Service exited due to SIGTERM | sent by launchd

Getting "Service exited due to SIGTERM | sent by launchd" message for binary running as service under LaunchDaemons.

Scenarios:

  1. I have a binary running as service(service plist contents pasted in at the end), everything works fine.
  2. Now in order to use the newly compiled binary, I unload the service, replace the existing binary with the new one and then load the service.
  3. I expect to see the service running but what I see is that the service was killed by launchd with SIGTERM. Not sure why???
    (snippet of system.log after doing launchctl load with the new binary)
sh-3.2# launchctl load /Library/LaunchDaemons/com.MyPkg.myprogrambinary.plist
sh-3.2#
sh-3.2# tail /var/log/system.log
Nov 22 19:04:51 Nilesh-Mac-mini com.apple.xpc.launchd[1] (com.MyPkg.myprogrambinary): Unknown key for string: ServiceDescription
Nov 22 19:04:51 Nilesh-Mac-mini com.apple.xpc.launchd[1] (com.MyPkg.myprogrambinary): Please switch away from OnDemand to KeepAlive.
Nov 22 19:04:51 Nilesh-Mac-mini com.apple.xpc.launchd[1] (com.MyPkg.myprogrambinary[73878]): removing service since it exited with consistent failure - OS_REASON_EXEC
Nov 22 19:04:51 Nilesh-Mac-mini com.apple.xpc.launchd[1] (com.MyPkg.myprogrambinary): Service only ran for 0 seconds. Pushing respawn out by 10 seconds.
Nov 22 19:05:01 Nilesh-Mac-mini com.apple.xpc.launchd[1] (com.MyPkg.myprogrambinary[73886]): Service exited due to SIGTERM | sent by launchd[1]
Nov 22 19:05:01 Nilesh-Mac-mini com.apple.xpc.launchd[1] (com.MyPkg.myprogrambinary): Service only ran for 0 seconds. Pushing respawn out by 10 seconds.
Nov 22 19:05:11 Nilesh-Mac-mini com.apple.xpc.launchd[1] (com.MyPkg.myprogrambinary[73887]): removing service since it exited with consistent failure - OS_REASON_EXEC
Nov 22 19:05:11 Nilesh-Mac-mini com.apple.xpc.launchd[1] (com.MyPkg.myprogrambinary): Service only ran for 0 seconds. Pushing respawn out by 10 seconds.

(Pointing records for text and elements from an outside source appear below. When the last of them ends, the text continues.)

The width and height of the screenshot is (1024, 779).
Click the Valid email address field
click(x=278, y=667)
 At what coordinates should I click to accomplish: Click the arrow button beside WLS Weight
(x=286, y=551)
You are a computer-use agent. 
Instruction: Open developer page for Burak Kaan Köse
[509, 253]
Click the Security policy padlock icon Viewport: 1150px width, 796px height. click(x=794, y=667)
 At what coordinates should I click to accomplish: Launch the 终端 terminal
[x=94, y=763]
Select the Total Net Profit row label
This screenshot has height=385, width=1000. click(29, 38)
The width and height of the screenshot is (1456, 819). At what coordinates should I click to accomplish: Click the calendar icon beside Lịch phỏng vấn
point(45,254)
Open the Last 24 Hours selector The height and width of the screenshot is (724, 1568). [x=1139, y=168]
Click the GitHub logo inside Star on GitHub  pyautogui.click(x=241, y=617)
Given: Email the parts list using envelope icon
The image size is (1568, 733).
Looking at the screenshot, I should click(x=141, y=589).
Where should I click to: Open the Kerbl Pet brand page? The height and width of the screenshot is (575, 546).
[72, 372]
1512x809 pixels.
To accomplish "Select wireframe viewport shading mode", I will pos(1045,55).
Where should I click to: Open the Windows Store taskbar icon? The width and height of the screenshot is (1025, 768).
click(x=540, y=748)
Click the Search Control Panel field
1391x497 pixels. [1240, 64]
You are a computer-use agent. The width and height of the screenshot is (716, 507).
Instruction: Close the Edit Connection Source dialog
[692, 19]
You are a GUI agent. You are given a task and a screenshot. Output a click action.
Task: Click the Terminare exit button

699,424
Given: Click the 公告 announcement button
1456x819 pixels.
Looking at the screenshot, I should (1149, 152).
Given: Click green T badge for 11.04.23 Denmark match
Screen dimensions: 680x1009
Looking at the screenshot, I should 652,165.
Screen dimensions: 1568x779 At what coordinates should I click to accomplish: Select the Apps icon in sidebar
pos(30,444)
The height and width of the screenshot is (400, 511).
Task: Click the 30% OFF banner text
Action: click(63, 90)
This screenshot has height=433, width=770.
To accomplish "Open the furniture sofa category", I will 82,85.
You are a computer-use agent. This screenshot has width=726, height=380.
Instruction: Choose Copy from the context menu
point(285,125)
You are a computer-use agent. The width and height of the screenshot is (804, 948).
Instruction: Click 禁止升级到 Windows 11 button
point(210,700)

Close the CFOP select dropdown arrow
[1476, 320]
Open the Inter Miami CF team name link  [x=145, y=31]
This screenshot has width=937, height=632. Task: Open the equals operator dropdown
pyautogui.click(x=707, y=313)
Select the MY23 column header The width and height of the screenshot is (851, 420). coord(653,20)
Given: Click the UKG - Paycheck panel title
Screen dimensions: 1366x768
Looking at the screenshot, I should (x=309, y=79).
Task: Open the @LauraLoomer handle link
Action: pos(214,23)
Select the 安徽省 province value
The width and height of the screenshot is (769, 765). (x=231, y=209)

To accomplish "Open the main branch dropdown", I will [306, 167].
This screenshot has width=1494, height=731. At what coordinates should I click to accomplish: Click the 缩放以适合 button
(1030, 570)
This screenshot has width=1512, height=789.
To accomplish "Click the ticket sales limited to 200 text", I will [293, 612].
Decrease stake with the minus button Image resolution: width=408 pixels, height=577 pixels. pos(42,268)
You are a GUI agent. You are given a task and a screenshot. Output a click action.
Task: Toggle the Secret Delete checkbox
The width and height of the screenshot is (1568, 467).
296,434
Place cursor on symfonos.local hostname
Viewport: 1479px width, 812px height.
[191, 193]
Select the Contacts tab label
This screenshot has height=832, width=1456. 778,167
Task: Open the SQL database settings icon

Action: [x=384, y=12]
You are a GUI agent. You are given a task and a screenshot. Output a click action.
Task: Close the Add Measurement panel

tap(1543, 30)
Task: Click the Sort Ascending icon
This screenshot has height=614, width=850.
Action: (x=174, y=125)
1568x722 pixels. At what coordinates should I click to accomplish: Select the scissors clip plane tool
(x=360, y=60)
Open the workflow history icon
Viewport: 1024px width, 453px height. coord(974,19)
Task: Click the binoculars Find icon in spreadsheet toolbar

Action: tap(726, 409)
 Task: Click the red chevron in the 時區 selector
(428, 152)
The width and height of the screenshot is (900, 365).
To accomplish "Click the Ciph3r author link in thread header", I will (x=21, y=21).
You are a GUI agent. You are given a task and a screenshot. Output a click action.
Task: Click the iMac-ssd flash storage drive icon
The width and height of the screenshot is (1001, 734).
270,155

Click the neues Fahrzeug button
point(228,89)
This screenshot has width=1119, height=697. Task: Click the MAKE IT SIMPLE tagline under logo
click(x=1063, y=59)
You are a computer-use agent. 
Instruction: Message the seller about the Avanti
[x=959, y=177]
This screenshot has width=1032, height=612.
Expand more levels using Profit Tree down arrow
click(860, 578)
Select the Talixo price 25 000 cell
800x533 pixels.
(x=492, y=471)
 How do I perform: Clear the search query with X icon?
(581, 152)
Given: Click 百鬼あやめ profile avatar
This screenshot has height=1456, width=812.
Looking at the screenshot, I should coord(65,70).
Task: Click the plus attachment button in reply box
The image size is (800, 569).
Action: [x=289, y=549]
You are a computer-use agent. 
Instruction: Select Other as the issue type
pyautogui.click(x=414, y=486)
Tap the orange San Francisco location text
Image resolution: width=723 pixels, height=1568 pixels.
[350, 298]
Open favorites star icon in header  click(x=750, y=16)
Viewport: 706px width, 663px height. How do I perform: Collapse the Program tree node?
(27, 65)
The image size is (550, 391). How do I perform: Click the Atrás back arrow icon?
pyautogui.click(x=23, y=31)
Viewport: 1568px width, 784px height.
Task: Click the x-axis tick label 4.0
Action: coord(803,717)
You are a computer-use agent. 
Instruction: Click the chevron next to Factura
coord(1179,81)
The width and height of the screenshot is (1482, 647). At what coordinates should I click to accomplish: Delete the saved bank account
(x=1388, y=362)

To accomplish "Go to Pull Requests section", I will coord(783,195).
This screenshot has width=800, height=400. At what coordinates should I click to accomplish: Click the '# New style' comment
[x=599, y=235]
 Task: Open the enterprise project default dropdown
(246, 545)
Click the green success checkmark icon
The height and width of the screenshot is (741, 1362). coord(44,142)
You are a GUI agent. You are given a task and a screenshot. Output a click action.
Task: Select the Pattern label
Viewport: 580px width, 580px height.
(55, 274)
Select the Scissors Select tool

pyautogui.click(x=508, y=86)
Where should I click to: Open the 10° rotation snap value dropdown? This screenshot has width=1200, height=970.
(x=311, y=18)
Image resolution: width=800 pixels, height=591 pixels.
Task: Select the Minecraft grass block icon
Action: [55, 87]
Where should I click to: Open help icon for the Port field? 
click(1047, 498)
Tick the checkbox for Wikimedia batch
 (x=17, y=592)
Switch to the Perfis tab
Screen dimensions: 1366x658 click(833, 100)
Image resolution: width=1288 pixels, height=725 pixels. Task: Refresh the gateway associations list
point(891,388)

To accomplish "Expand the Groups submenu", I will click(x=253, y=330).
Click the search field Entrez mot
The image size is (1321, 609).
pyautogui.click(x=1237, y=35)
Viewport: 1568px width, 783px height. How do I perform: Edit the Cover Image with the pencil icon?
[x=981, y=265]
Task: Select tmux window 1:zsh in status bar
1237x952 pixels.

BTW, everything works fine with the newly replaced binary if I restart the system. Also, both the binaries and the .pkg are codesigned and notarized.


Service plist:

sh-3.2# ls -l /Library/LaunchDaemons/com.MyPkg.myprogrambinary.plist
-rwxr-xr-x  1 root  wheel  1059 Nov 22 15:18 /Library/LaunchDaemons/com.MyPkg.myprogrambinary.plist
sh-3.2#
sh-3.2# cat /Library/LaunchDaemons/com.MyPkg.myprogrambinary.plist
        
        
        
        
                Label
                com.MyPkg.myprogrambinary
                OnDemand
                
                Program
                /opt/myprogrambinary
                ProgramArguments
                        
                                /opt/config.json
                        
                RunAtLoad
                
                ServiceDescription
                MyPkg
                UserName
                root
                WorkingDirectory
                /opt/
        
        
sh-3.2#


OS details:

sh-3.2# system_profiler SPSoftwareDataType
Software:


    System Software Overview:


      System Version: macOS 10.15 (19A602)
      Kernel Version: Darwin 19.0.0
      Boot Volume: Macintosh HD
      Boot Mode: Booted from installation CD/DVD
      Computer Name: Nilesh-Mac-mini
      User Name: System Administrator (root)
      Secure Virtual Memory: Enabled
      System Integrity Protection: Enabled
      Time since boot: 4 days 4:01


What is it that I am missing or doing wrong?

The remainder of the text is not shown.